Она крепко прижимает меня к себе, эта женщина, которая тридцать шесть лет назад отрезала меня от своей жизни, сделала аборт, это ж надо, превратила меня в выкидыш, с этакой забавной задержкой в три с половиной года… потому что я ведь уже была бедняжкой Гили, уже родилась, довольно миленькая, если верить нескольким свидетелям и фотографиям, а эта взяла да и выскребла меня из себя, а сейчас вон втыкается головой в мою шею, и я вместо того, чтобы отшвырнуть ее ко всем чертям, стою и не шевелюсь. И кстати, как вдруг выясняется, она до ужаса легка. Оказывается, у нее не только сердце отсутствует, но, видимо, нет и всех прочих внутренних органов.
А ведь только подумать, сколько тонн она весила, пока ее не было!
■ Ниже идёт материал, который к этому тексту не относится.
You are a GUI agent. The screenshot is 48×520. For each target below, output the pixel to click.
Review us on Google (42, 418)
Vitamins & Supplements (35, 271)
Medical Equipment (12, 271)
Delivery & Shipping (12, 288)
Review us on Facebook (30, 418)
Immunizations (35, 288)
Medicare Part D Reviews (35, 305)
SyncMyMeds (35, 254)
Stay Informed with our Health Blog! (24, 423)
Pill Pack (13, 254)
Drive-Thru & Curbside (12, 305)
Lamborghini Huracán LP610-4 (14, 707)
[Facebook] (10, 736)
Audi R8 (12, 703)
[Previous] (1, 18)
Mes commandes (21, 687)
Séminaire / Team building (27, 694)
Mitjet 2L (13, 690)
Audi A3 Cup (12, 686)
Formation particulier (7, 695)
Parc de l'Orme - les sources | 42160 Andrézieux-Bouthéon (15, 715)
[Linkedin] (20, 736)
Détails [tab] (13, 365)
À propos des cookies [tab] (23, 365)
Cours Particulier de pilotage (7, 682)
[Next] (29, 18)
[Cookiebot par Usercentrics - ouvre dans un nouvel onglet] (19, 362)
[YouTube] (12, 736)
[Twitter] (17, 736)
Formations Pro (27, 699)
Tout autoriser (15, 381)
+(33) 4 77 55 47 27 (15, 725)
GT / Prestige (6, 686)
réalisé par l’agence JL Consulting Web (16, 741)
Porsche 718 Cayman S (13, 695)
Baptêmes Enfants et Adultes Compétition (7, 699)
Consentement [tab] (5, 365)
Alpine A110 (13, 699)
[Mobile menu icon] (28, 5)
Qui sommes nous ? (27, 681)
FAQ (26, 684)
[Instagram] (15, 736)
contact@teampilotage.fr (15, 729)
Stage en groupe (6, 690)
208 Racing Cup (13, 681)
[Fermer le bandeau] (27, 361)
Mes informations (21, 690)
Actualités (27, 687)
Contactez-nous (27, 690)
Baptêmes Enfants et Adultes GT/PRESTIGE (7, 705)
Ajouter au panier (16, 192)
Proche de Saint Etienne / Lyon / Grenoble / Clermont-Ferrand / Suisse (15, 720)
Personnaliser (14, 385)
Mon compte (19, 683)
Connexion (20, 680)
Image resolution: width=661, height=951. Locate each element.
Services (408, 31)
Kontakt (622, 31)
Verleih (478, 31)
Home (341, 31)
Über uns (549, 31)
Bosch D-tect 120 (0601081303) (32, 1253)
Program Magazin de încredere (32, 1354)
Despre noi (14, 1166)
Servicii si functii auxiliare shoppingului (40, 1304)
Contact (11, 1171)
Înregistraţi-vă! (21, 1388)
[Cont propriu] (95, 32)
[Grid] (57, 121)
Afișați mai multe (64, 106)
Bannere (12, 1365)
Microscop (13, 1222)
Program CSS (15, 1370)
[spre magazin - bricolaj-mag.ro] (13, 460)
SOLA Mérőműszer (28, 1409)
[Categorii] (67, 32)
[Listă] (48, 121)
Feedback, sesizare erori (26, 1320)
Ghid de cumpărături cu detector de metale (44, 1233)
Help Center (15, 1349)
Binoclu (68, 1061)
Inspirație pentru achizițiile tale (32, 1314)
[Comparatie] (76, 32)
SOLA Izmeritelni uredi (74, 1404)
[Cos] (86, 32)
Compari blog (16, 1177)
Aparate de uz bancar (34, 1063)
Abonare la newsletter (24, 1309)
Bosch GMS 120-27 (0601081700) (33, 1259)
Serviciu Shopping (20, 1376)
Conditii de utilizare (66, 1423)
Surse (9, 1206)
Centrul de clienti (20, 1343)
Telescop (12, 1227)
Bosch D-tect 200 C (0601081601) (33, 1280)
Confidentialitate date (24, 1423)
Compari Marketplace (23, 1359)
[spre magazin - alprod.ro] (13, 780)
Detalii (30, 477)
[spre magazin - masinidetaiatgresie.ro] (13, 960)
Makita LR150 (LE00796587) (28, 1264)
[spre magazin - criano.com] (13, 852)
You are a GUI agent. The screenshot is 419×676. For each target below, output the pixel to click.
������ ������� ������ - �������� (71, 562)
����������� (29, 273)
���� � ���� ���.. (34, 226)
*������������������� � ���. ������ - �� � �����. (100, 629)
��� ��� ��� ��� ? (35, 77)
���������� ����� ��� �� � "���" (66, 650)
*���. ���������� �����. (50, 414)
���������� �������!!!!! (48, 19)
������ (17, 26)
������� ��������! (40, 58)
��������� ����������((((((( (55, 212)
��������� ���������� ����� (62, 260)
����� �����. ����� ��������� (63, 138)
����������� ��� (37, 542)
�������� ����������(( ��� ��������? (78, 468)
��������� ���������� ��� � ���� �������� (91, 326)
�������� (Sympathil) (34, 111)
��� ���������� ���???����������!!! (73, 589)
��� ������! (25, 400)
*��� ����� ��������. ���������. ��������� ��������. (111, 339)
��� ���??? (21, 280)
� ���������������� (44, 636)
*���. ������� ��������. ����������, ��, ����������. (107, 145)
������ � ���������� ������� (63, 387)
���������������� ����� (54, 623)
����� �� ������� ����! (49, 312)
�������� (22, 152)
Папа продолжает снимать как сумасшедший, обходит нас со всех углов, сшивает нас вместе. Лицо у него сияет, опущенные мясистые губы наливаются соком. Этот мужик целую жизнь ждал этого удара хлыстом. Я вижу, что он меня предает, и знаю, что нет у него над этим власти. Ведь это мой папа обклеил губкой углы полок и столов, когда я училась ходить, и вот, пожалуйста, сейчас он как чеканутый меня предает.
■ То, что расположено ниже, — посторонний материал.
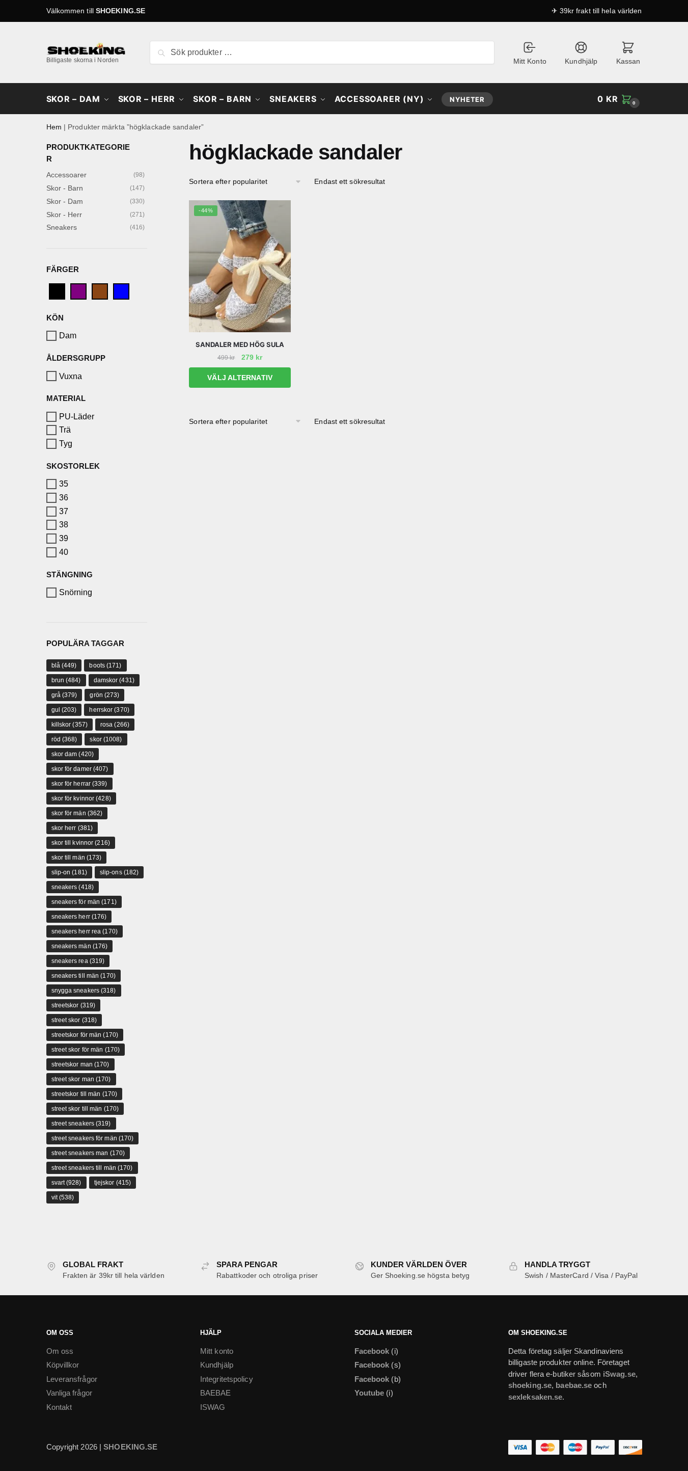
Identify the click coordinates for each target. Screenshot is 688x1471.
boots (105, 665)
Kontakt (59, 1407)
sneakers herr (79, 916)
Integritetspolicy (226, 1379)
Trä (65, 429)
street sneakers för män (92, 1138)
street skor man (81, 1079)
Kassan (628, 61)
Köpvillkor (62, 1364)
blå (64, 665)
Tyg (65, 443)
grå (64, 695)
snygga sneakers (83, 990)
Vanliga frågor (69, 1392)
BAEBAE (215, 1392)
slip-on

И тогда я хватаю ее за талию. Там нет и тени плоти. Я могу сейчас, перед камерой разок с силой нажать и расколоть Нину напополам. Две половинки осы упадут на пол. Только что вдруг моя рука гладит сзади ей волосы. Ну как тут не лопнуть! Можно ли осознать нормальным умом, как это моя рука, можно сказать, плоть от плоти моей, вдруг крадет эту ласку, как последняя побирушка? Волосы у нее прямые и очень тонкие. Мои пальцы очень быстро проходятся по ним до того места, где она их собрала в пучок, и я касаюсь этого маленького пучка, господи, для волос тут имеется резинка, обтянутая тканью. И только тут я прихожу в себя, обеими руками отстраняю ее от себя. «Только посмей, – говорю я ей вежливо и тихо, прямо в ее ухо, нежное, как листок с дерева, странное, как ушко девочки, – больше не смей ко мне прикасаться, ясно? Свой шанс ко мне прикасаться ты просвистела, когда мне было три с половиной года, и теперь у меня на материнские излияния нет времени».
Не уверена, что мне удалось произнести всю эту речь. Сердце колотилось, и я только тяжело дышала. Может, сказала из всего этого только пару слов. И кстати, так я не говорю ни с кем и никогда, даже в самые трудные минуты на съемочной площадке, когда фильм получился идиотским и вместе с режиссером разваливается у меня на глазах. Из меня полилась вся эта клоака вместо того, что я заранее готовила и повторяла дома? Мы с Меиром это репетировали, я его до ручки довела. Но он не жаловался. Приспособленец. Я перед тем, как выйти из дома, уже готовила в голове заметку для газет, пять-шесть предложений, отточенных и взвешенных, которые мне важно было обнародовать перед тем, как мы выедем в дорогу, и я хотела, чтобы Рафаэль и Вера стали свидетелями: у меня к тебе чувств нет, ни хороших, ни плохих. Ты давно перестала причинять мне боль. Всю жизнь ты была чем-то несуществующим, вот и сейчас продолжай не существовать. Я еду в эту поездку только для того, чтобы сохранить воспоминания бабушки Веры, догоняешь?